Subject: Re: [boost] [multiprecision] Some rvalue reference experiments (performance inhancements #1)
From: John Maddock (boost.regex_at_[hidden])
Date: 2012-08-05 04:56:02

> The problem is illustrated via something like
> a = move(a) + b;
> Of course, the above is better written as "a += b", but it's exemplary of
> more elaborate assignments, e.g., "a = c * move(a) + b". Indeed, an even
> simpler example is just "a = move(a)", given John's implementation of
> operator+ above and ignoring the arithmetic (which is not relevant). And
> the problem with "a = move(a)" in a generic context is that
> T::operator=(T&& x) may freely assume that this != &x [1], mostly for
> efficiency purposes (Dave, correct me if I'm wrong here).
> So, in other words, don't return an rvalue reference from a function which
> is a reference to one of its arguments unless this is explicitly intended
> and documented (e.g., move and forward).
> Note that changing the return type from Number&& to Number cancels the
>> allocation gain when using a type like GMP that doesn't have an empty
>> state.
> Huh, really?
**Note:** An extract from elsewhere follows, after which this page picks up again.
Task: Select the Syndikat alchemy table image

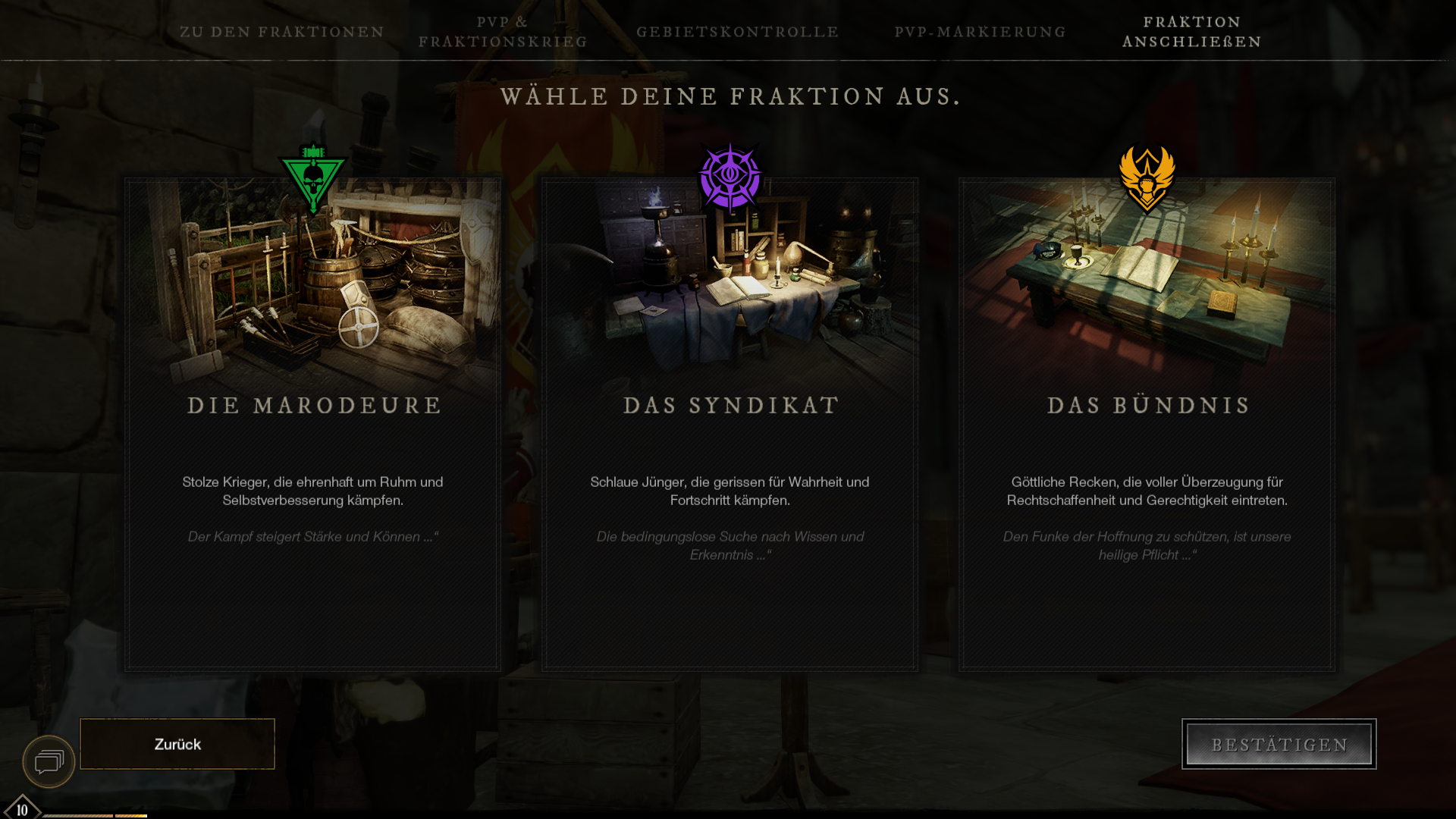Action: pos(730,284)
That's no good.

Don't panic it's OK ;-)

The current sandbox code, does have these rvalue ref operator overloads,
does return by value for safety, and still manages to avoid the extra
allocations - so for example in my horner test case, evaluating:

Real result = (((((a[6] * x + a[5]) * x + a[4]) * x + a[3]) * x + a[2]) * x
+ a[1]) * x + a[0];

Reuslts in just one allocation even when expression templates are turned
off - the first operator overload called generates a temporary, which then
gets moved and reused, eventually ending up in the result. Of course
rvalue refs can't help in simple cases such as:

a = b * c;

For that you still need expression templates if you want to avoid

I've posted these results before, but here are the current Bessel function
evaluation tests using mpf_t:

With rvalue refs:

Testing Bessel Functions at 50 digits.....
Time for mpf_float_50 = 5.00486 seconds
Total allocations for mpf_float_50 = 2592797
Time for mpf_float_50 (no expression templates = 5.30183 seconds
Total allocations for mpf_float_50 (no expression templates = 4174980

And again with BOOST_NO_RVALUE_REFERENCES defined

Time for mpf_float_50 = 4.93078 seconds
Total allocations for mpf_float_50 = 2594701
Time for mpf_float_50 (no expression templates = 5.68103 seconds
Total allocations for mpf_float_50 (no expression templates = 6498294

As expected the biggest hit is in the no-ET code, where the number of
allocations rises dramatically.

Cheers, John.